▶ Challenge:
Count the lines of the listing below that contain the string "tool". Give only the number.

***

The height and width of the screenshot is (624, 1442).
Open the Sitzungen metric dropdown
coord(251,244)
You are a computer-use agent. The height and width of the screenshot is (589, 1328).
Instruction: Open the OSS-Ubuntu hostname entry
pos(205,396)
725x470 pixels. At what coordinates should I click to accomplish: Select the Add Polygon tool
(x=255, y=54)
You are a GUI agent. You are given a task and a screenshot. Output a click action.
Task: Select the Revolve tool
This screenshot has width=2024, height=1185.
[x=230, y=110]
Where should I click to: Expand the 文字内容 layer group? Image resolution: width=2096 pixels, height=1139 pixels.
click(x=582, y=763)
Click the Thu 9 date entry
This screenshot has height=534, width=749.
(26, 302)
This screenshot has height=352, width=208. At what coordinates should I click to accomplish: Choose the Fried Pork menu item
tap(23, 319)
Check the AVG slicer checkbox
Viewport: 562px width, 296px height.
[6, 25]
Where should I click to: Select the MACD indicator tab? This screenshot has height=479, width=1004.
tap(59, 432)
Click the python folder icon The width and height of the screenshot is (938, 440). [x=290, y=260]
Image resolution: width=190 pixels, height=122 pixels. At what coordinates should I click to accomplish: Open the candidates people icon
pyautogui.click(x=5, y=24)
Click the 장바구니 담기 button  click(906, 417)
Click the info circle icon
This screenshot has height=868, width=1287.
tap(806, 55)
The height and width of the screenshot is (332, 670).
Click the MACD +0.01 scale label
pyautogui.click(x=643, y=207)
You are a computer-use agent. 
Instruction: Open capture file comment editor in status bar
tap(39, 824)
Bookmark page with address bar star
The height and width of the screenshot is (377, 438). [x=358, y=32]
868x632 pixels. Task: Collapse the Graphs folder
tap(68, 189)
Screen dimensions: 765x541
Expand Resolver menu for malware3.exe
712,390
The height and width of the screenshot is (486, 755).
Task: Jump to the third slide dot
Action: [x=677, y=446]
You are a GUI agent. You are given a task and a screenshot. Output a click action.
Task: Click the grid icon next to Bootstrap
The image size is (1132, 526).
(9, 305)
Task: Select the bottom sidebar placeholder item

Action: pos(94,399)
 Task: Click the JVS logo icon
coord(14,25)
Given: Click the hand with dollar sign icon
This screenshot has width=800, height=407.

***

▶ Problem solution:
2